STEM Launch 6th Graders Tackle Problem Of Space Debris

Cohen, Connor, Cameron and Javion created "The Tadpole," a fish-shaped spacecraft that collects space debris in the mouth and stores it in the body. Image Credit: Colorado Space News

Cohen, Connor, Cameron and Javion created “The Tadpole,” a fish-shaped spacecraft that collects space debris in the mouth and stores it in the body. Image Credit: Colorado Space News

May 25, 2016 – STEM Launch 6th graders presented solutions to the real-world problem of space debris as a capstone to their Space unit on Thursday, May 19. The challenge was to design a prototype spacecraft that would remove debris and ensure that astronauts and expensive equipment are safe in space. Students presented their solutions to engineers and scientists from the aerospace industry, who critiqued the projects.

In technology-integrated classrooms, students presented in groups of 3 or 4 using laptop computers to convey debris statistics, modeling and sources. Their well-thought out solutions included cameras, sensors, solar arrays, electromagnets and lasers.

“Did you know there are more than 500,000 pieces of debris traveling around in space,” students asked. “And they’re traveling at speeds up to 17,500 mph!”

Students cited examples of damage that debris could cause, including damage to the International Space Station, satellites, and to the astronauts themselves.

Anessa, Sienna, Kim and Isac presented a detailed budget plan that included materials and engineer and scientist salaries. Image Credit: Colorado Space News

Anessa, Sienna, Kim and Isac presented a detailed budget plan that included materials and engineer and scientist salaries. Image Credit: Colorado Space News

Engineers and scientists traveled from group-to-group to listen and give feedback on presentation skills, creativity and viability of the solutions. Judges from Lockheed Martin, Ball Aerospace, Space Sci Engineering, Barber-Nichols, Metropolitan State University, Sierra Nevada Corporation, the University of Colorado and the Denver Museum of Nature & Science shared real experiences and pushed students’ thinking to the next level.

Image Credit: Colorado Space News

Image Credit: Colorado Space News

STEM Launch is a K-8 school in Adams 12 School District.

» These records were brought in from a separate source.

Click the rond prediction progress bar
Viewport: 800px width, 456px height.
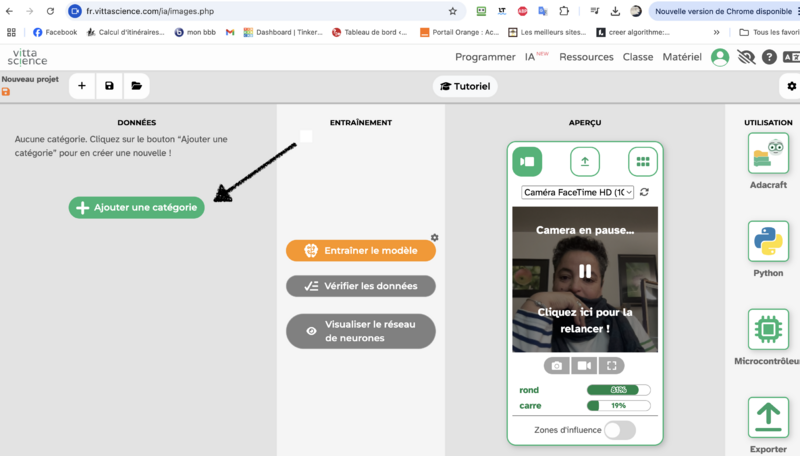(618, 390)
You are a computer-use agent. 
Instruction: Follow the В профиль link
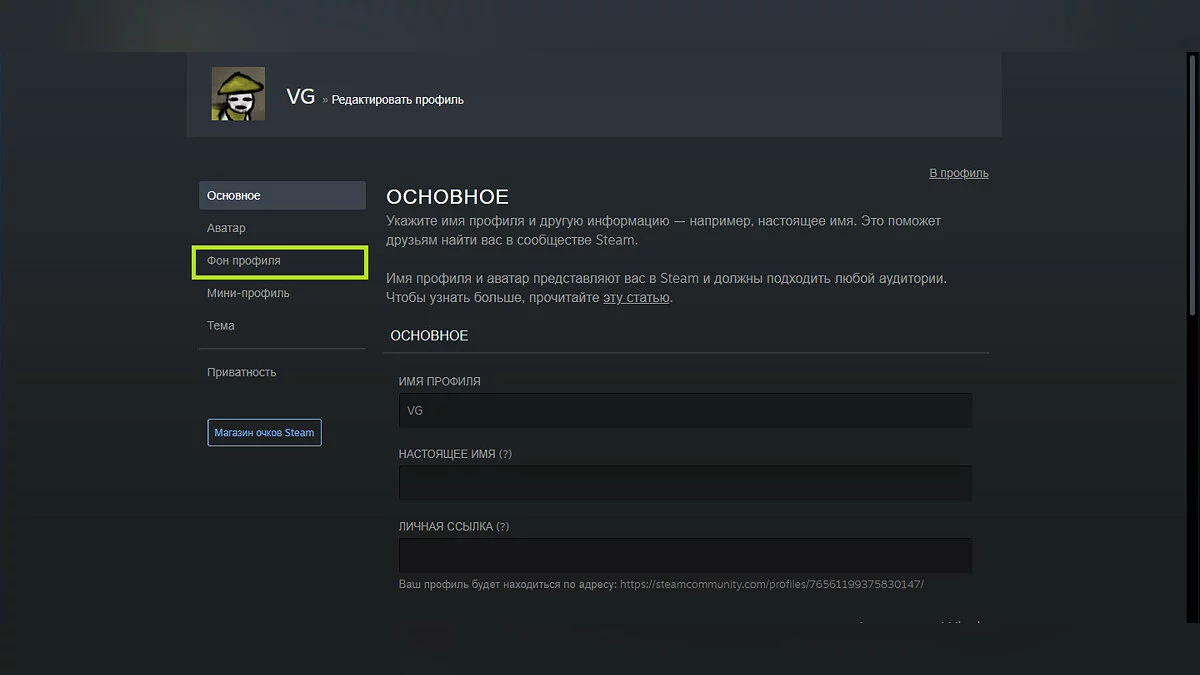coord(958,173)
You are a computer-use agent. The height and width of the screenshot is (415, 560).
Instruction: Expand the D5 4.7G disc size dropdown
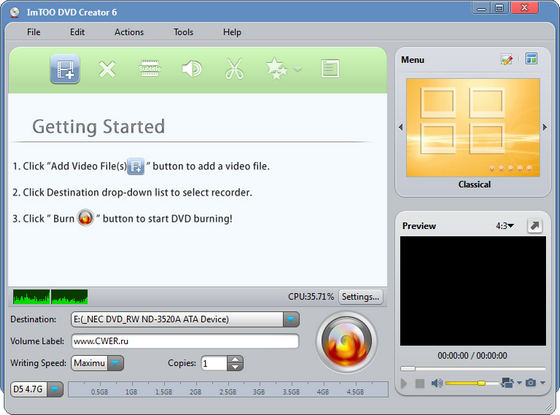tap(55, 389)
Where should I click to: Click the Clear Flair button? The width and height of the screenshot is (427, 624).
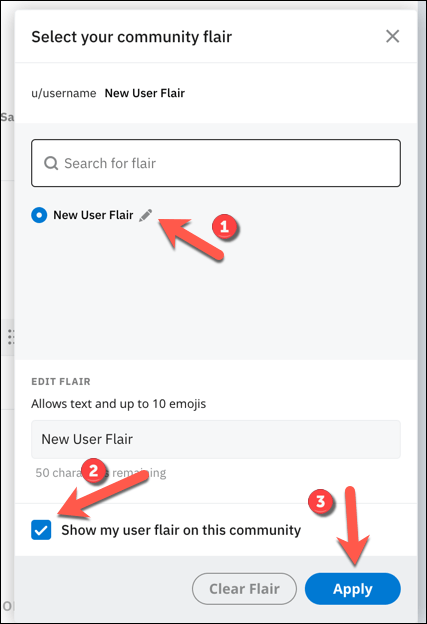click(244, 589)
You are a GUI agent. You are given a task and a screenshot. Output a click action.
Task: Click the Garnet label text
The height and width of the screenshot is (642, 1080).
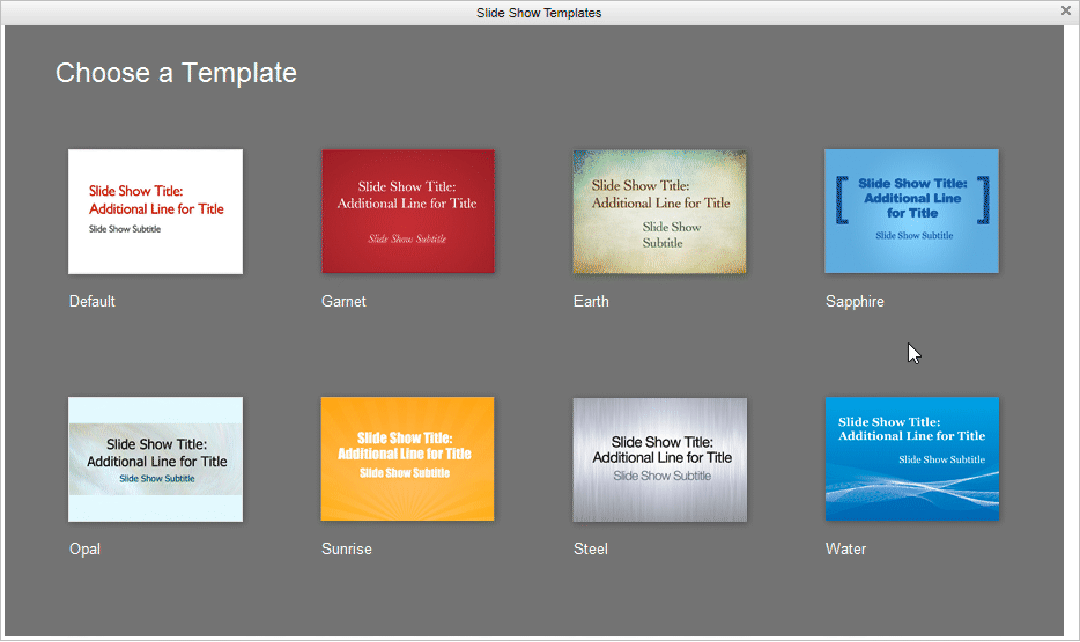[344, 301]
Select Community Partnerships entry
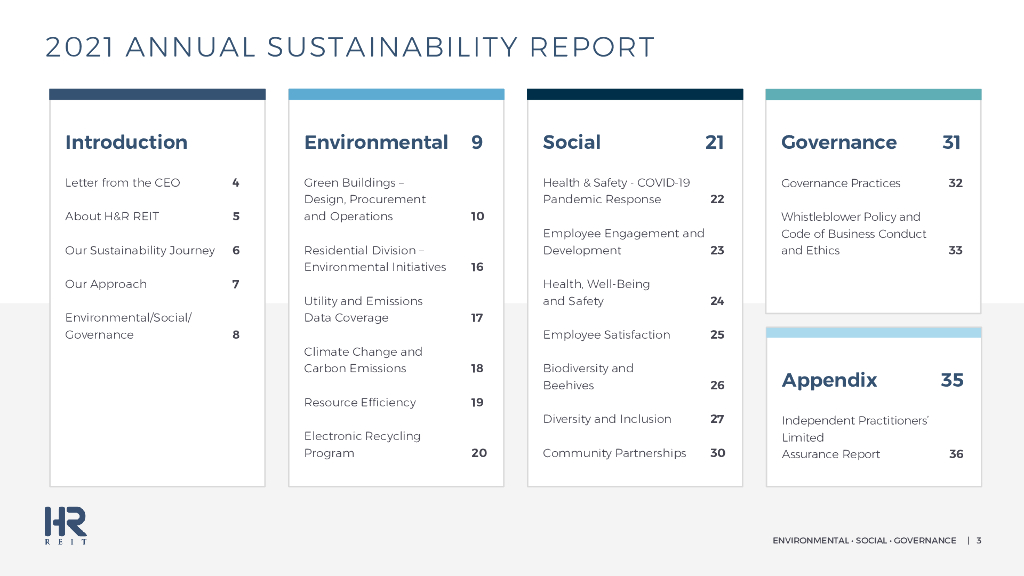Screen dimensions: 1024x576 pyautogui.click(x=614, y=453)
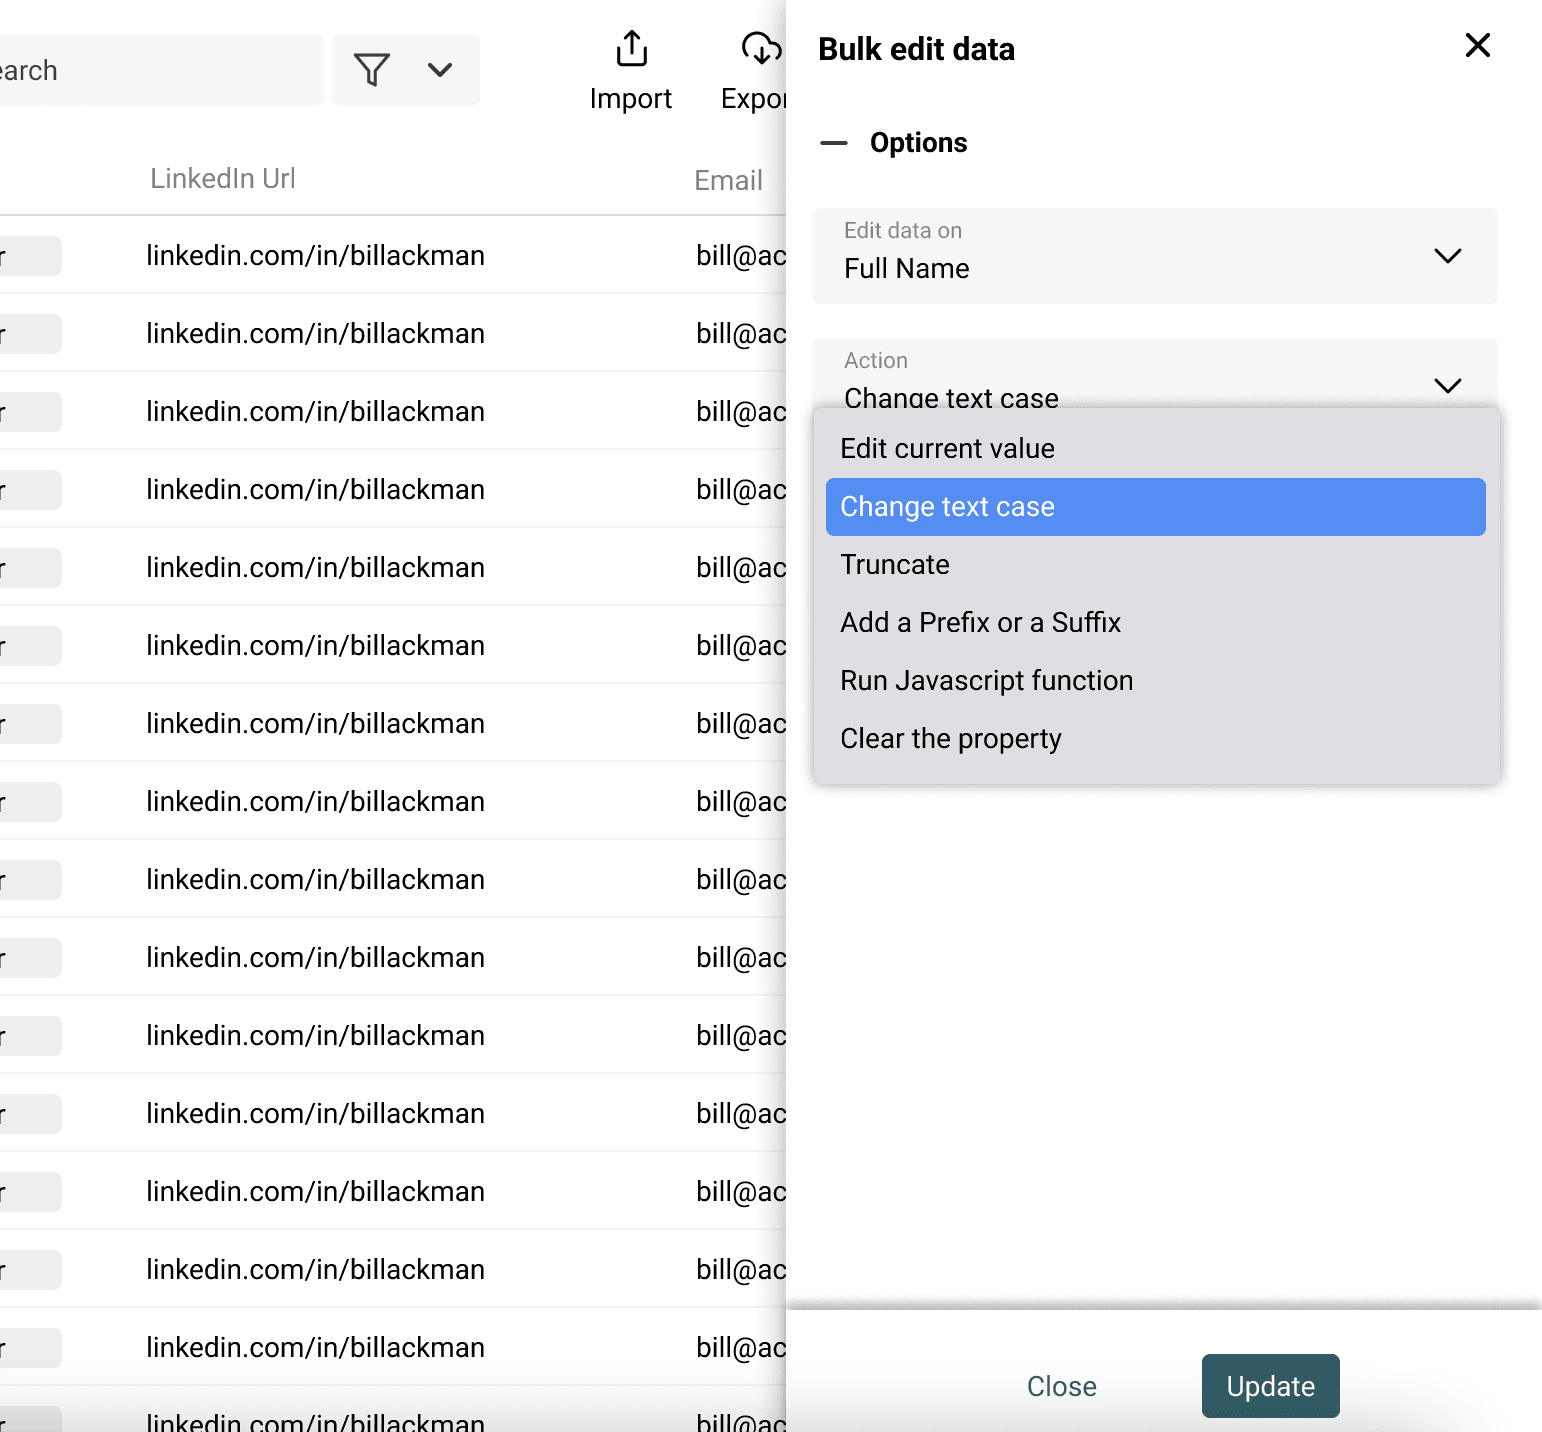Image resolution: width=1542 pixels, height=1432 pixels.
Task: Click the Import upload icon
Action: click(631, 49)
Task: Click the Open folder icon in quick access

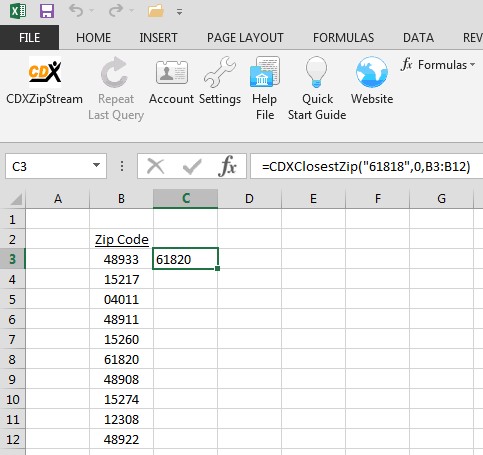Action: tap(156, 12)
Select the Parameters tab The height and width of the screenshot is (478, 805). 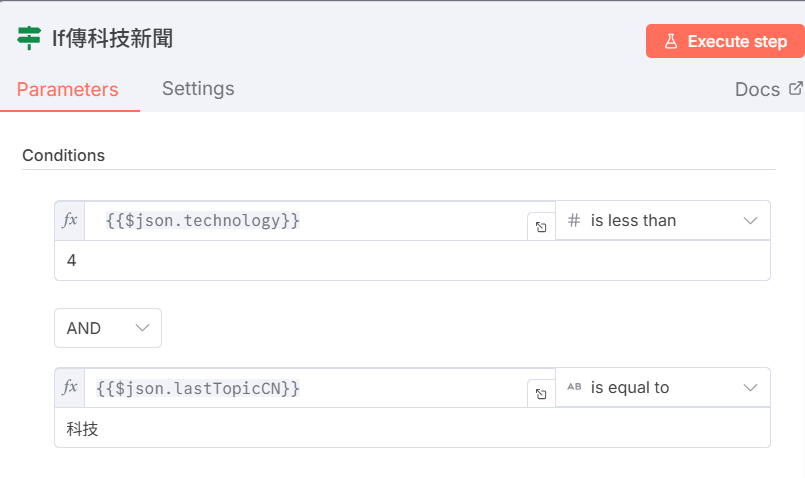click(x=68, y=89)
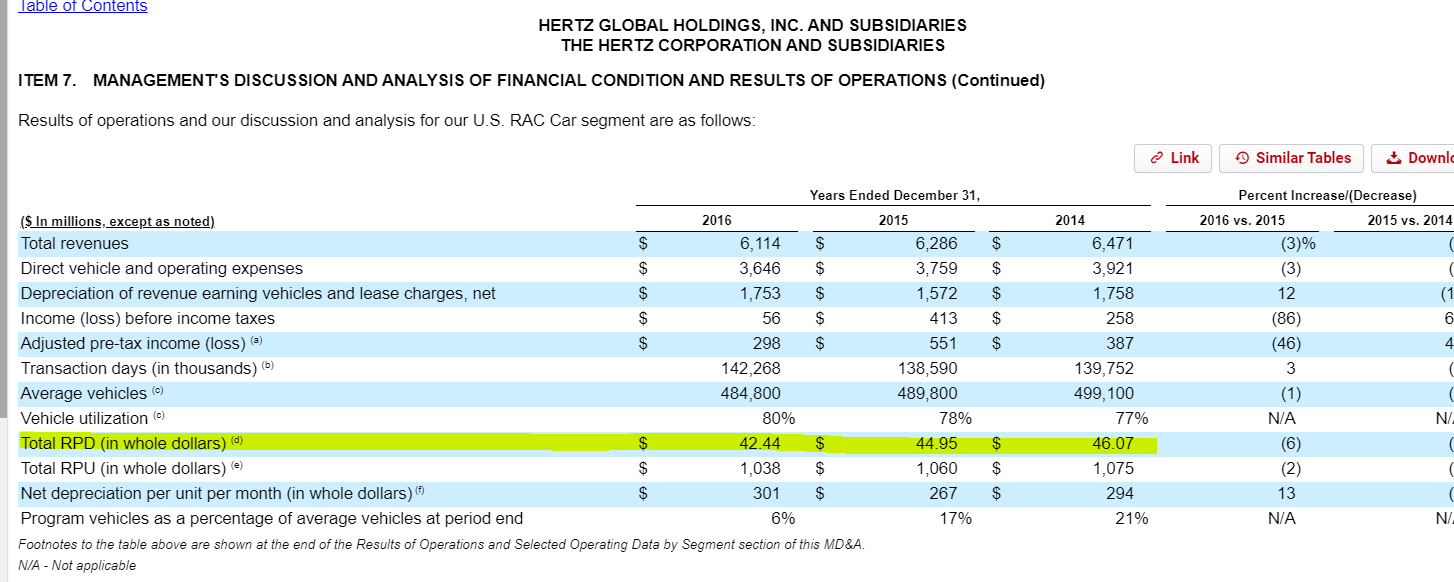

It’s unique because it’s a Title I school (a high poverty designation) and also has a high English language learner population. At the Middle School level, about 81% of the students qualify for free and reduced-priced lunch and nearly 58% of the students are English language learners (ELL).

With such a diverse group of learners, STEM Launch places a lot of emphasis on meeting individual students’ needs. Teachers identify goals and strategies specifically designed for each student and ensure that the appropriate academic and social/emotional support is in place to meet those needs. They and their sister school. STEM Lab, have been charged with building a new generation of problem solvers who will attend STEM school from K-12 and enter into STEM careers.

“Our students engage in problem based learning (PBL) – we introduce them to real world problems and students create solutions,” said Miss Ruud, a sixth grade math and science teacher. She explained that she has a friend in the aerospace industry who talked about the issue of space debris and Ruud thought it would make an interesting PBL. In the past, students have tackled everything from lemonade stands to heart valve design and have started their own businesses.

“One student had a pen pal in Africa and heard that there weren’t enough school supplies. So he started collecting scraps of metal that he could recycle to buy supplies,” said Ruud. With the help of the Denver Museum of Nature & Science, he now has a trailer to work from and has made this a year-round project. He also had the opportunity to travel to Africa to meet his friend in person and see the difference he is making.

STEM Launch leverages support from the local business community. The school has established partnerships with more than 200 private companies and universities to bring authentic experiences into the classroom. Industry partners serve as mentors and guest speakers and bring relevance to students’ work. Nothing empowers young people more than direct feedback from adults working on the same problem! Students also have the opportunity to participate in field experiences to industry partners and to colleges and university in order to immerse themselves in the actual setting. STEM Launch believes in the shared responsibility of all stakeholders to prepare students for the future.

And it’s not all about finding the perfect solution – the focus is on the problem-solving process itself. Failure is encouraged so that students build confidence and improve over time. The result is learning that is fun, student-driven and effective.